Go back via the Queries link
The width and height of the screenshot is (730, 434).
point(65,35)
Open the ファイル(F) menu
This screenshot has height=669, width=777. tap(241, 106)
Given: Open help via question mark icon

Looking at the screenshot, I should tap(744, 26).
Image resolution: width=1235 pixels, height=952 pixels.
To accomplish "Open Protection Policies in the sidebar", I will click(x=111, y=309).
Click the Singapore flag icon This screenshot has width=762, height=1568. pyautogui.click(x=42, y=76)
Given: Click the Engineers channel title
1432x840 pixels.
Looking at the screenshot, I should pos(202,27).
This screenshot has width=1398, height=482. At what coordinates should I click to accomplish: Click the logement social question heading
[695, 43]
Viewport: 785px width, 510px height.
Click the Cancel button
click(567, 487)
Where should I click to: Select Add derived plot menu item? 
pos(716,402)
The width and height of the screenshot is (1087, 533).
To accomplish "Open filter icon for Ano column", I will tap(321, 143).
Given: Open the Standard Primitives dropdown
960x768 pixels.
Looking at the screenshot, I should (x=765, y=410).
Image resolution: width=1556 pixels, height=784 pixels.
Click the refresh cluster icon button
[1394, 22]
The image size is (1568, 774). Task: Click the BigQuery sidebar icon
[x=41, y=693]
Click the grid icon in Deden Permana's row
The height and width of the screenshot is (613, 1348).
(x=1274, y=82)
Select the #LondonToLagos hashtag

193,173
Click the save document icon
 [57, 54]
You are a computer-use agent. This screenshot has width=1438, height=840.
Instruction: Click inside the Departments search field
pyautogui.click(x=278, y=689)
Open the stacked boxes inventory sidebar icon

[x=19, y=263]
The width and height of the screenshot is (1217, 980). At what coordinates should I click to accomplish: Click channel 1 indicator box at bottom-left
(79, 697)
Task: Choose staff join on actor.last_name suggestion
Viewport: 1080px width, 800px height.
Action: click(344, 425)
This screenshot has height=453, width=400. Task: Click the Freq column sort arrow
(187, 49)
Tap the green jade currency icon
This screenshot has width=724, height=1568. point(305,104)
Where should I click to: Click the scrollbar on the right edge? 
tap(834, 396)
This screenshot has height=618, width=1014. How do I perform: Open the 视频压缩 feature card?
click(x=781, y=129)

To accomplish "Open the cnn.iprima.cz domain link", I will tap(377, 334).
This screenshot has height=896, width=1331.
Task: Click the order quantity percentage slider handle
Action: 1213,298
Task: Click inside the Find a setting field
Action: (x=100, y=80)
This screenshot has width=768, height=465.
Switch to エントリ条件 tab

■ **EXERCISE**
Reproduce the entries above exactly, but only the lines between the line holding "The image size" and the line holding "You are a computer-use", inclusive.

■ **OUTPUT FOR THIS TASK**
The image size is (1568, 774). Task: Click the BigQuery sidebar icon
[x=41, y=693]
Click the grid icon in Deden Permana's row
The height and width of the screenshot is (613, 1348).
(x=1274, y=82)
Select the #LondonToLagos hashtag

193,173
Click the save document icon
 [57, 54]
You are a computer-use agent. This screenshot has width=1438, height=840.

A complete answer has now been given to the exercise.